Due punti per garantire i diritti dei cittadini tracciati
Tutta la “trafila” normativa evidenziata sopra, frutto del dibattito tra giuristi, potrebbe destare sgomento: queste discussioni e riflessioni possono apparire simili alle elucubrazioni autoreferenziali e accademiche di dotti e professori all’antica, intorno al capezzale del malato mentre quest’ultimo, disgraziato, rischia di morire. La metafora è purtroppo non lontana dalla realtà reale. È pertanto necessario correre. Bisogna approvare un “ultimo miglio” di regole, se necessario, e chiudere il cerchio quanto prima. Il virus non aspetta.
Correndo, più che appassionarsi a tecnicalità relative al “sesso degli angeli” (lex specialis aut generalis?), sarebbe sensato che:
- si scolpissero nella legge (che si tratti del Decreto 14/2020 in fase di conversione o di un altro articolo di legge ad hoc, poco conta) precise garanzie e salvaguardie per la tutela dei diritti delle persone, con particolare riferimento alla durata di queste misure emergenziali digitali, alla minimizzazione dei dati raccolti ed elaborati, alla cancellazione di tali informazioni
- E, soprattutto, sarebbe importante che si prevedesse un meccanismo per la verifica periodica, sistematica e severa dell’effettivo perdurare dello stato di necessità in relazione all’uso di tali tecnologie traccianti.

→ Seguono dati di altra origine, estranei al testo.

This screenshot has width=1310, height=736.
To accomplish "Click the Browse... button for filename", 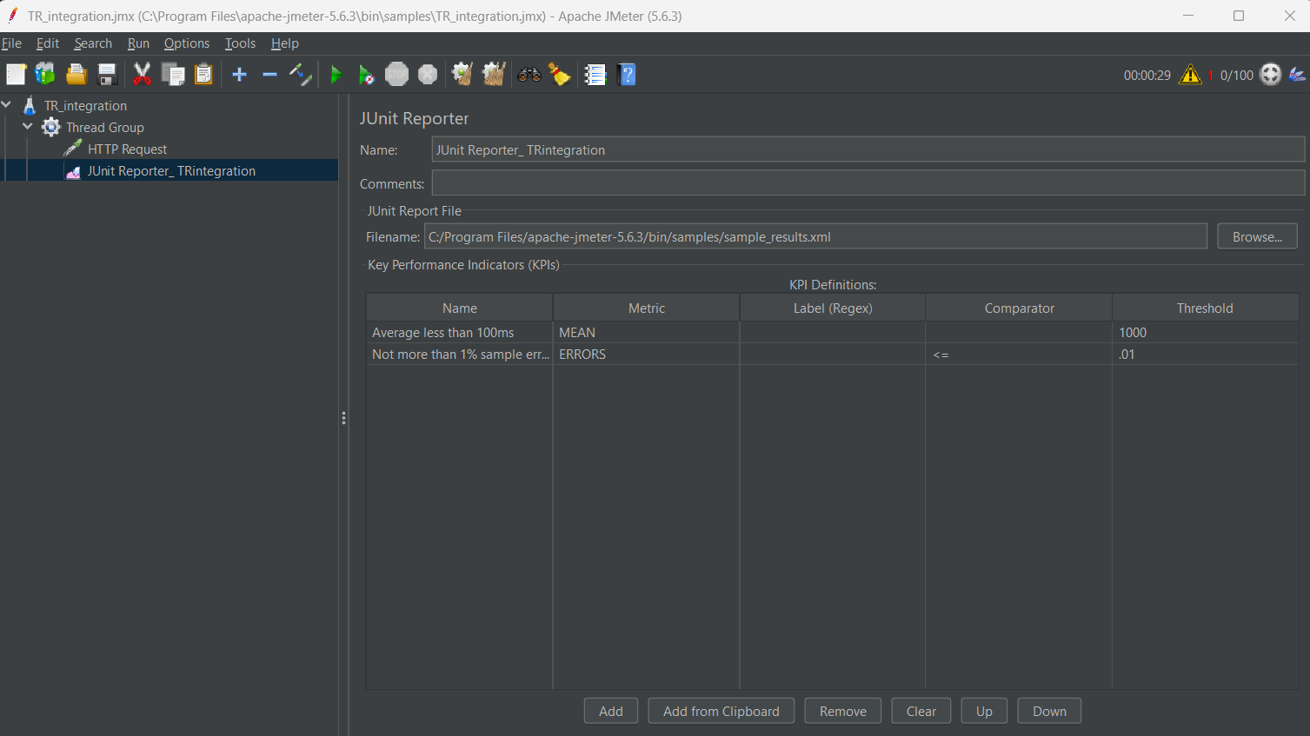I will (1256, 236).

Non basta legarne la durata allo stato di emergenza formale, al momento semestrale, deliberato dal Consiglio dei Ministri: servirebbe fissare ex lege un esame costante, intermedio, per valutare quando, pur in pendenza dello stato d’emergenza, tali misure di tracciamento invasivo delle nostre vite digitali dovranno essere ridotte o almeno attenuate. Chi dovrebbe essere investito di tale controllo? Il Garante per la protezione dei dati personali, o perfino, direttamente, come potere aggiuntivo rispetto a quanto già stabilito ex art. 137 della Costituzione, la Corte Costituzionale.

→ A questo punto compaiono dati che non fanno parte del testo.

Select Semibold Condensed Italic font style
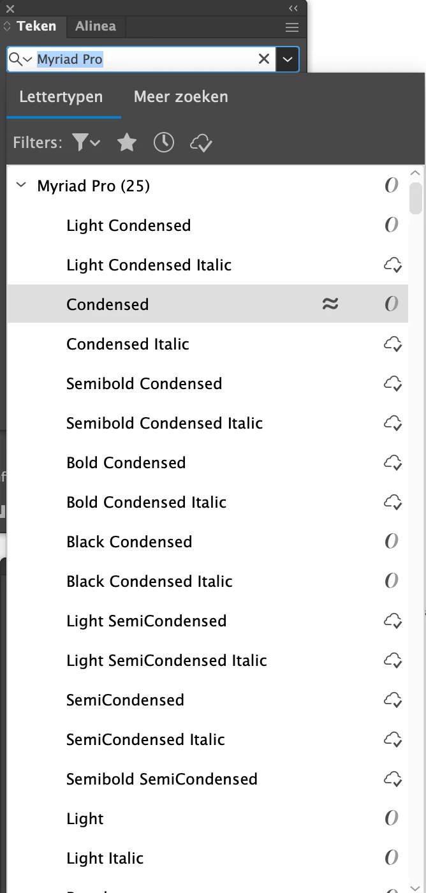426x893 pixels. point(164,424)
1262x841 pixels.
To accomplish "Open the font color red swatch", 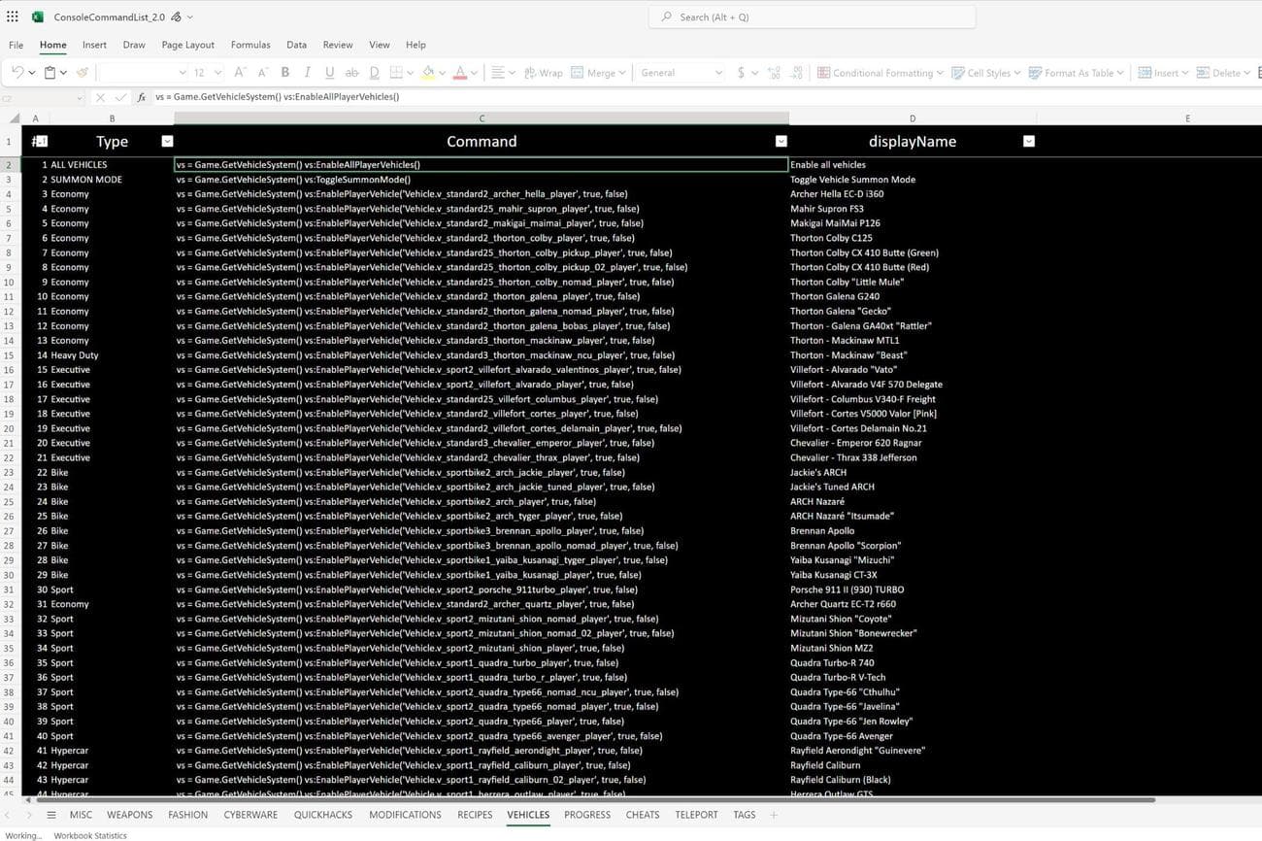I will tap(459, 73).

Come si realizza, tutto questo? Semplice: scrivendo alcune righe di buoni articoli di legge e di regolamentazione secondaria, che rendano tali misure conformi all’art. 23 del GDPR. Niente di insormontabile, se si prende sul serio la problematica.
In conclusione
In definitiva, il Governo e il Parlamento non dovranno avere paura. Avere paura significherebbe relegare e delegare al Garante per la protezione dei dati personali – che non è né scienziato né legislatore – il “disegno tecnico” di questi sistemi e delle relative regole dal punto di vista della privacy e della protezione dei dati personali.

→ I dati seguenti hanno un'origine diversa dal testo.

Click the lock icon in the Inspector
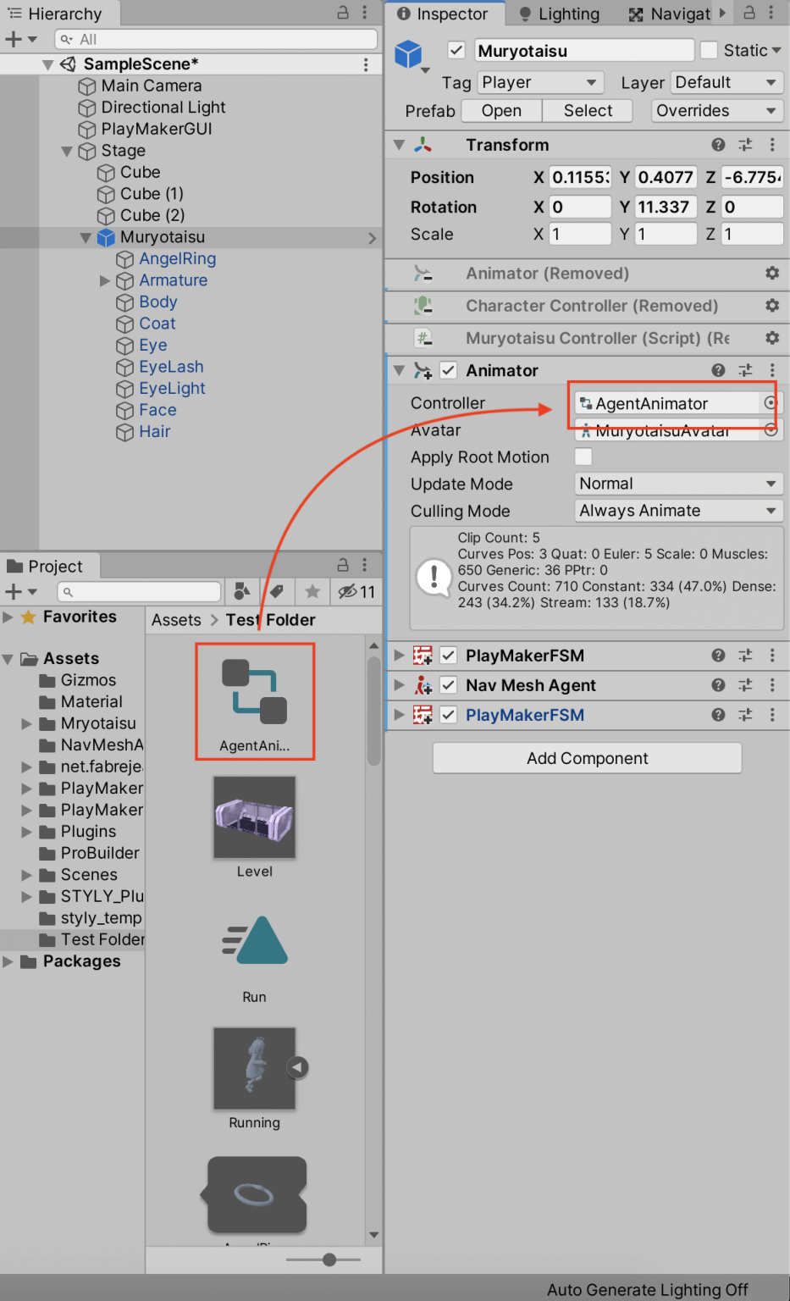The image size is (790, 1301). click(749, 13)
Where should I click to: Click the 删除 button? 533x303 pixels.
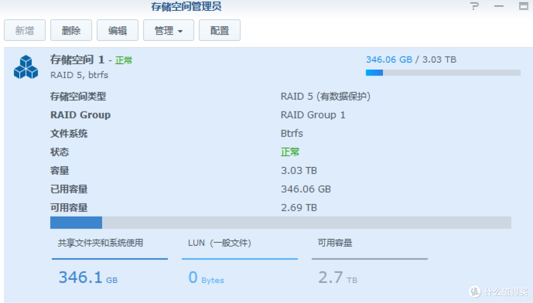coord(71,30)
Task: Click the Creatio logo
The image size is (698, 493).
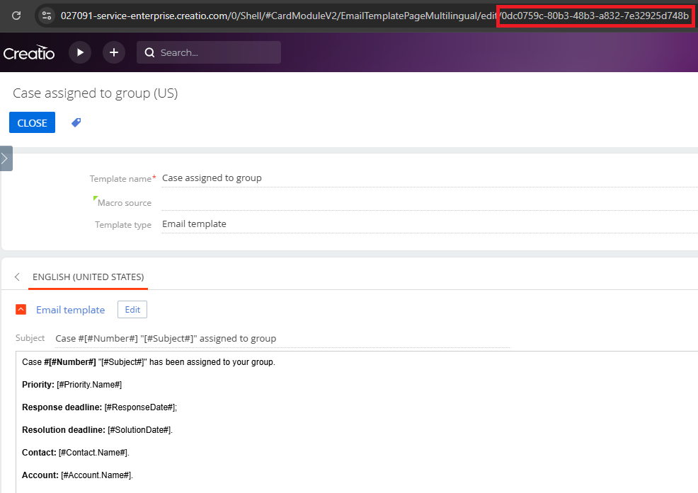Action: (x=29, y=53)
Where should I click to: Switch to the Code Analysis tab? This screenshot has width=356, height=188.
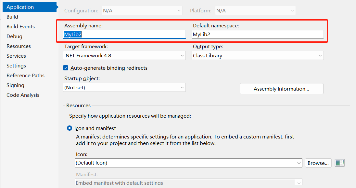(x=23, y=95)
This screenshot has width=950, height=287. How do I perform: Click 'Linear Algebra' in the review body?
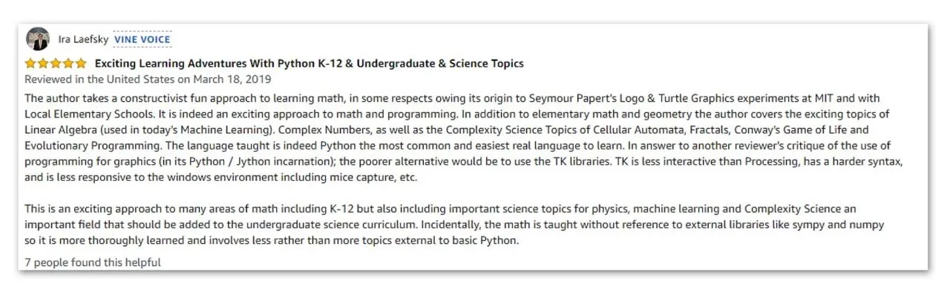(59, 128)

Senza rallentare la corsa, viceversa, il legislatore dovrebbe includere nella task force anche esperti di privacy, tosti, coraggiosi, di mentalità aperta, e congegnare un meccanismo che nasca, by design, rispettoso dei diritti e intriso di garanzie per le persone.
Si può fare. In pochi giorni. E no, questo decisionismo competente e innovativo non risulterà in una “lesa maestà” per l’Autorità Garante, ma, anzi, in un sospiro di sollievo.